Every once in a while we find a product that just makes more sense than the current standard. Fireclaytile.com and Panasonic’s Energy Recovery Ventilator (ERV) are probably the two that we became shameless shills for (no kickbacks, for the record. However, Fireclay does have waffle breakfasts in their showroom and we plan to extract maximum value from that ASAP!)
There’s a new product that we’re signing up for in this regard: Wool insulation seems to beat fiberglass, spray foam and cotton. A company named Havelock Wool came across our radar and from what we can tell it is slightly more expensive than fiberglass but quite a bit less than spray foam. And it is all natural and it should really deliver performance that you won’t get from fiberglass or cotton.

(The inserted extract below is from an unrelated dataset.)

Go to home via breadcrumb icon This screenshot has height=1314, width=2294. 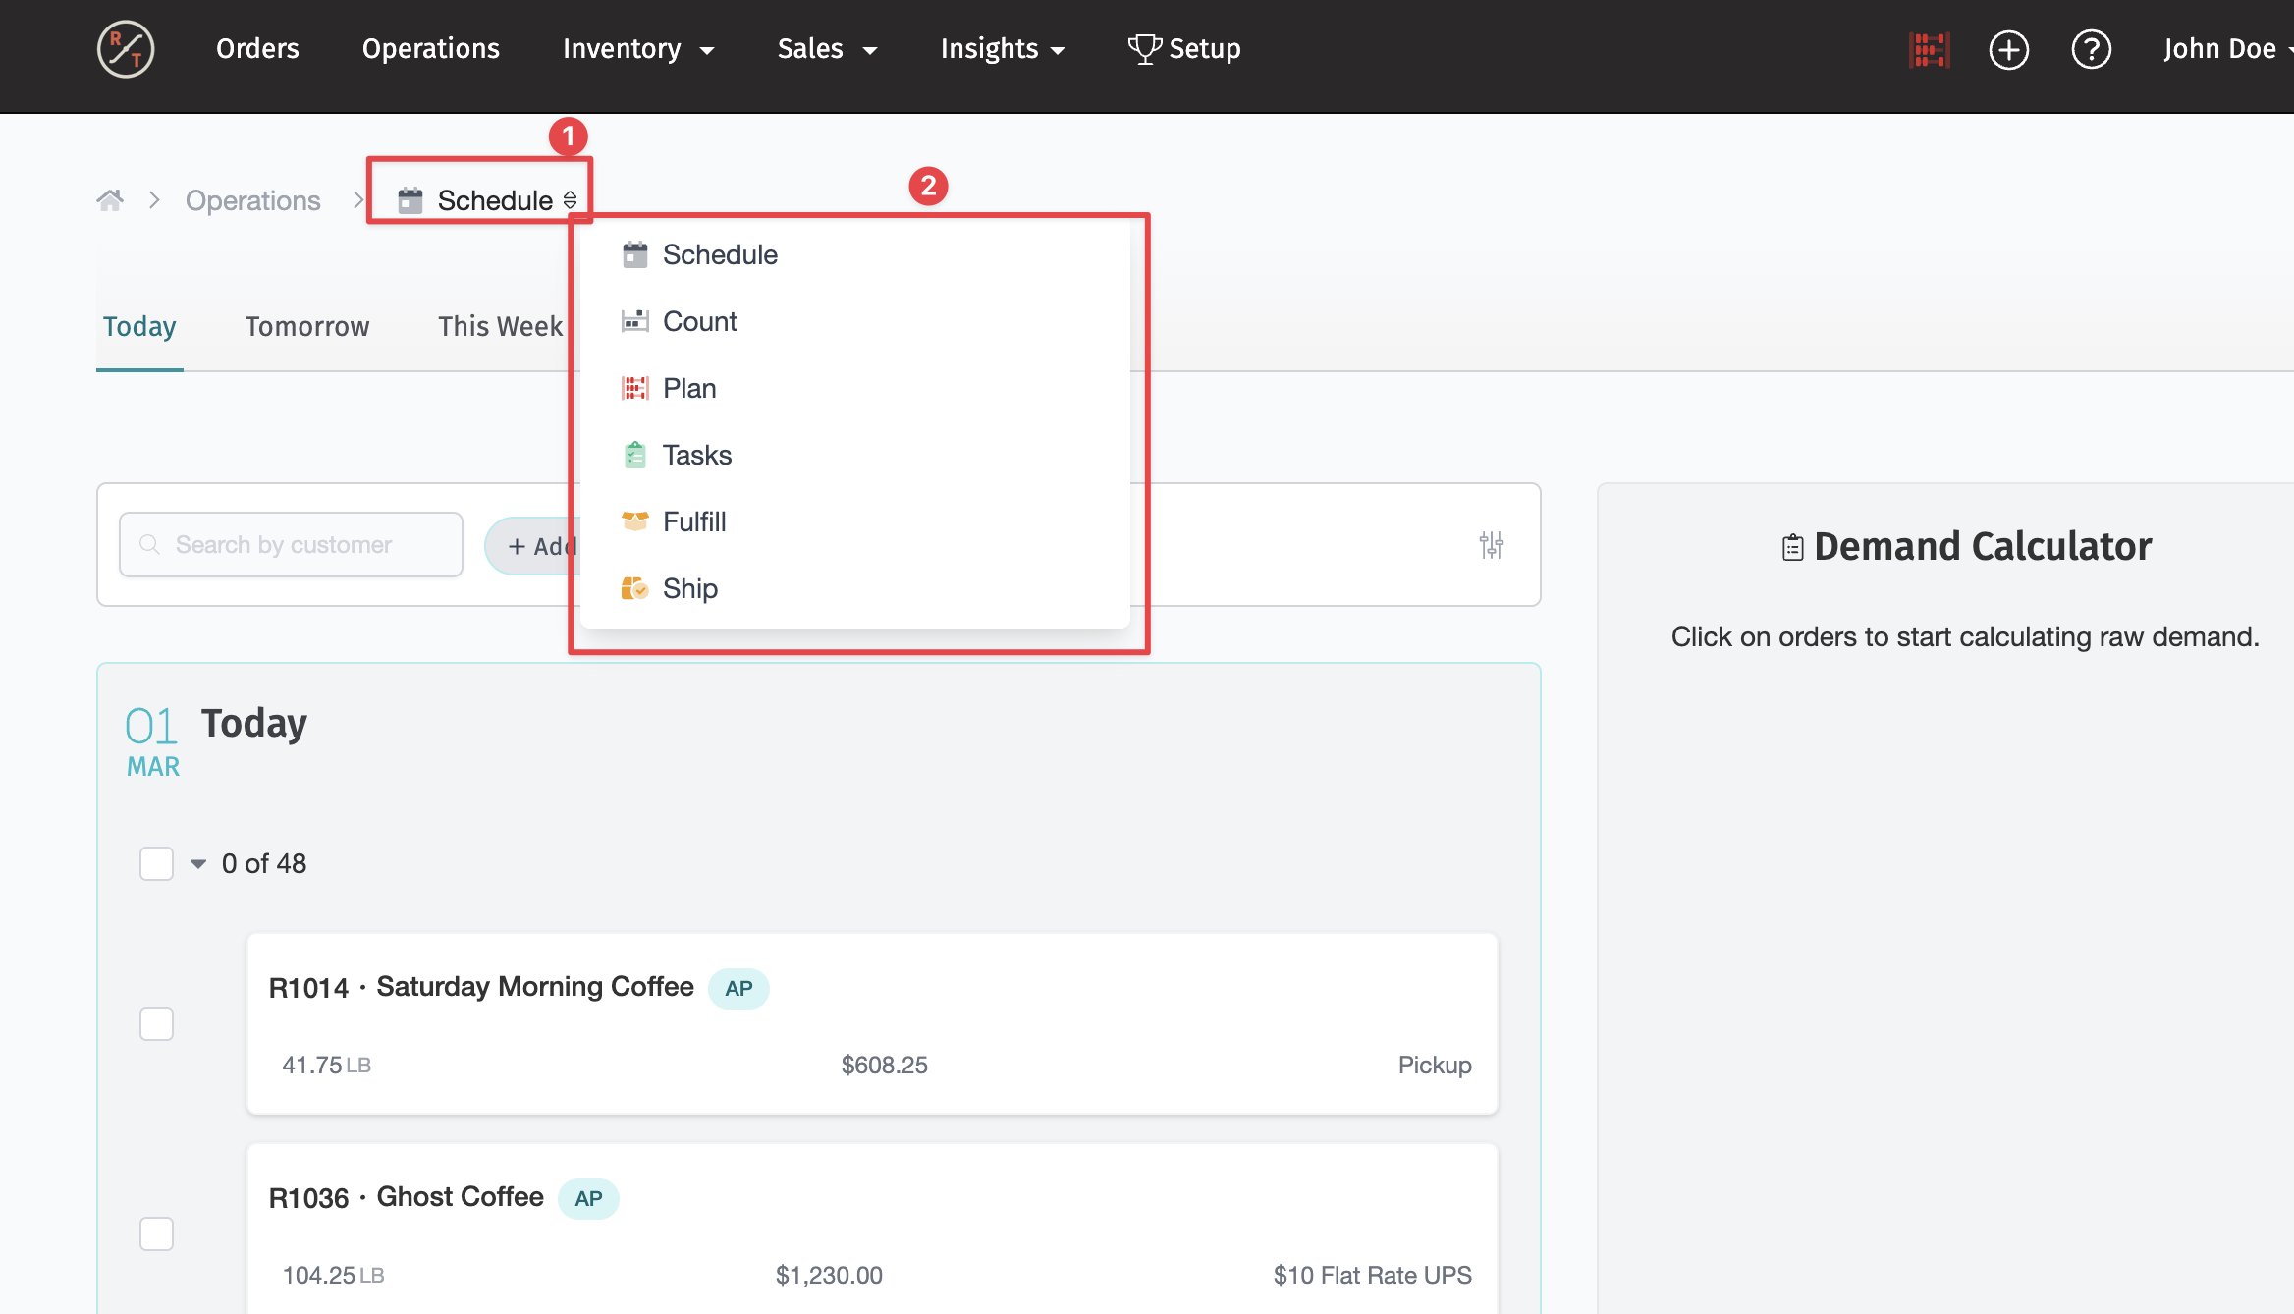tap(110, 200)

Nevada isn’t just luring Tesla to Reno, but it has attracted other small business like this little firm that was just recently brought here by its founder, Andrew Legge. It will be interesting to see if other small manufacturers continue to set up shop here. Hopefully many with a focus on sustainable products will choose to do so.

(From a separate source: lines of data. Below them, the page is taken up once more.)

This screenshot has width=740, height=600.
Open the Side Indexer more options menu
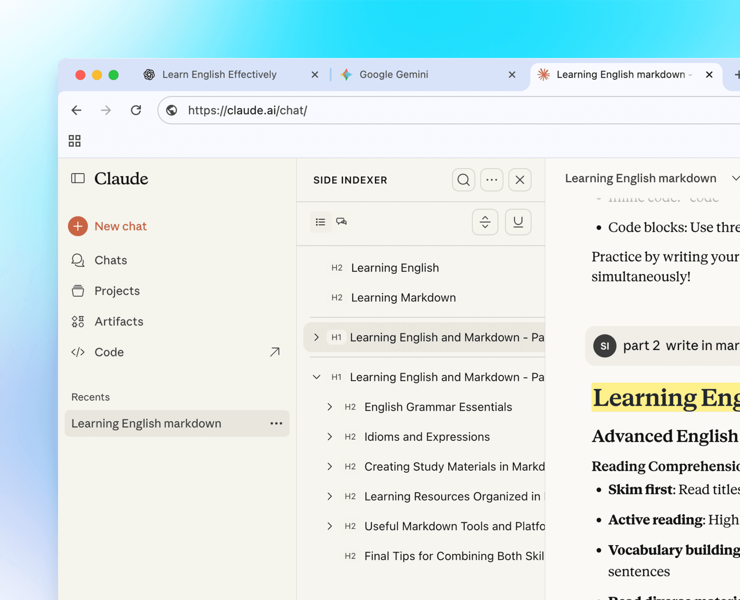pyautogui.click(x=491, y=180)
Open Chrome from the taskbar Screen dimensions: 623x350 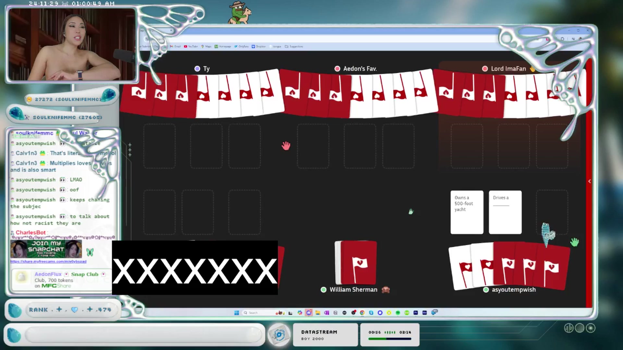(362, 313)
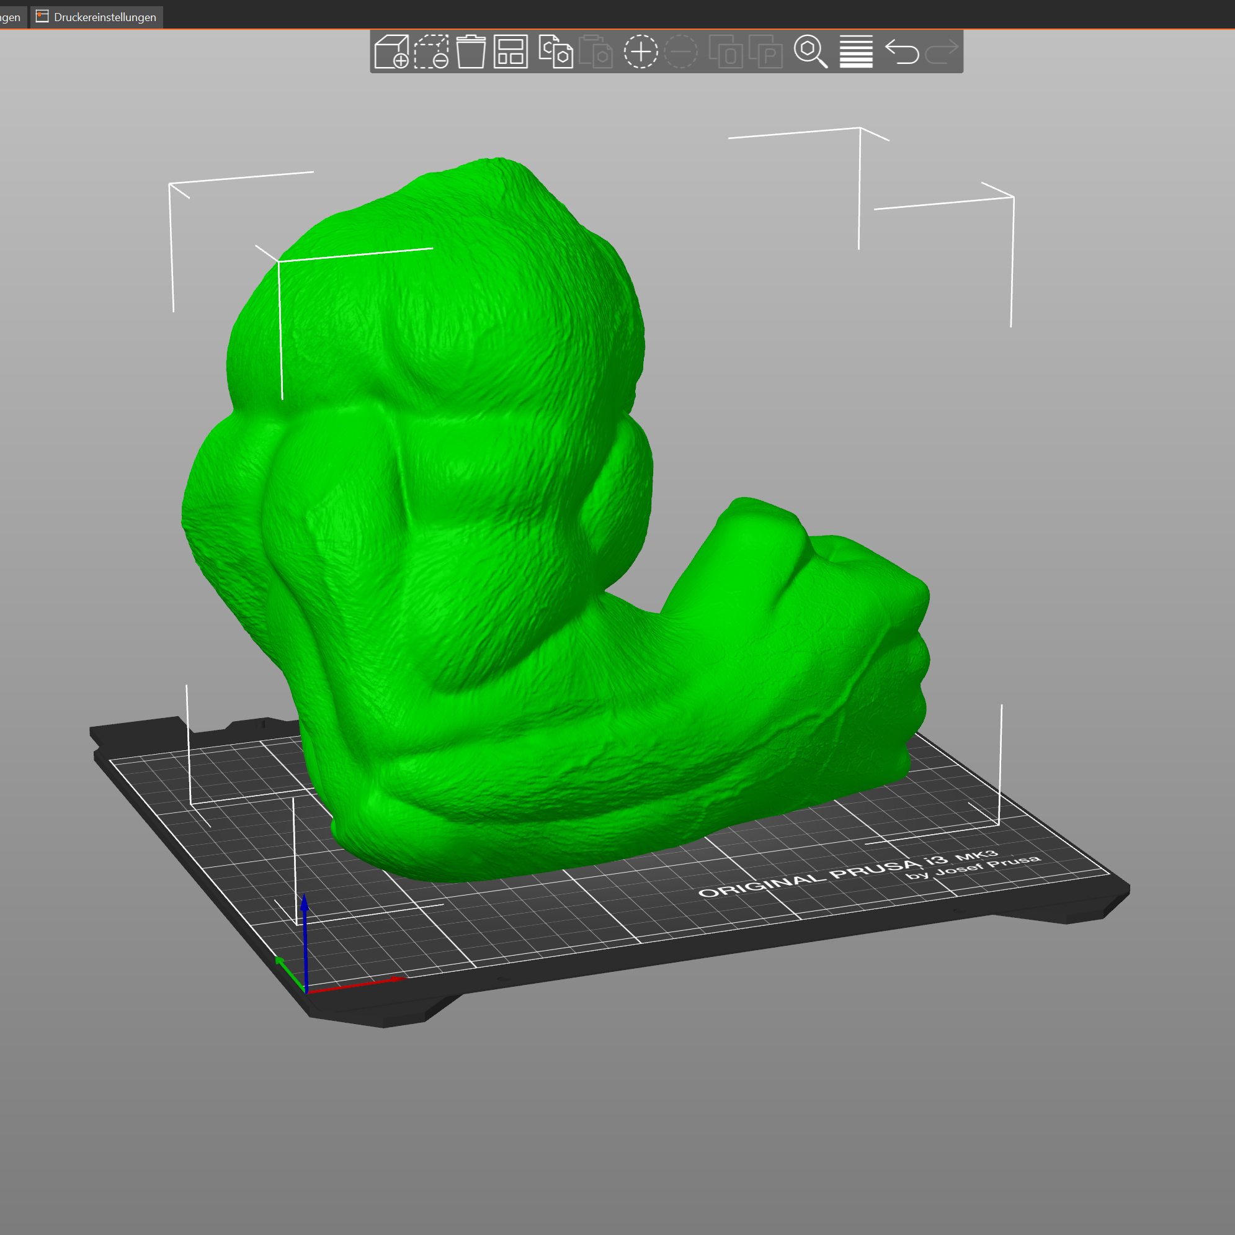
Task: Click the Split to objects icon
Action: coord(726,52)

A quick summary of why we like wool can be done with a simple clothing analogy and for this we’ll use Under Armour, SmartWool and Cotton:
1) UnderArmour to spray foam insulation
2) Cotton athletic wear to cotton insulation
3) Smartwool to wool insulation
1) UnderArmour is clearly technically advanced, but few of us need the performance that it delivers. The insulation equivalent is spray foam insulation. This is a mix of chemicals that are sprayed into the rafter bays and it will expand to form a super tight seal. In really hot or cold environments it may be the best solution but for temperate climates it is probably overkill. And for those of us concernted about chemicals, it certainly has it’s fair share.
2) Cotton on the other hand, is an old stalwart that seems to linger but frankly it just doesn’t measure up. Most people appreciate that cotton shirts are just not and ideal performance product and they are certainly not an ideal insulation for a cold night. They hold moisture instead of wicking and they provide little warmth. In this photo of Adrian Granier’s green insulation you can see how bad the cuts are at the bottom of the bay and how the bay on the far right has already settled leaving a 1-2″ gap. That’s really bad because air will flow through those gaps and eliminate the whole point of insulation!
3) Wool This product makes sense. If you’ve ever enjoyed the comfort of a good pair of wool hiking socks or the warmth of a wool sweater than you already know this.
Now that Havelock wool is making insulation for homes at an affordable price, we think it will become a hot product and maybe even a new standard.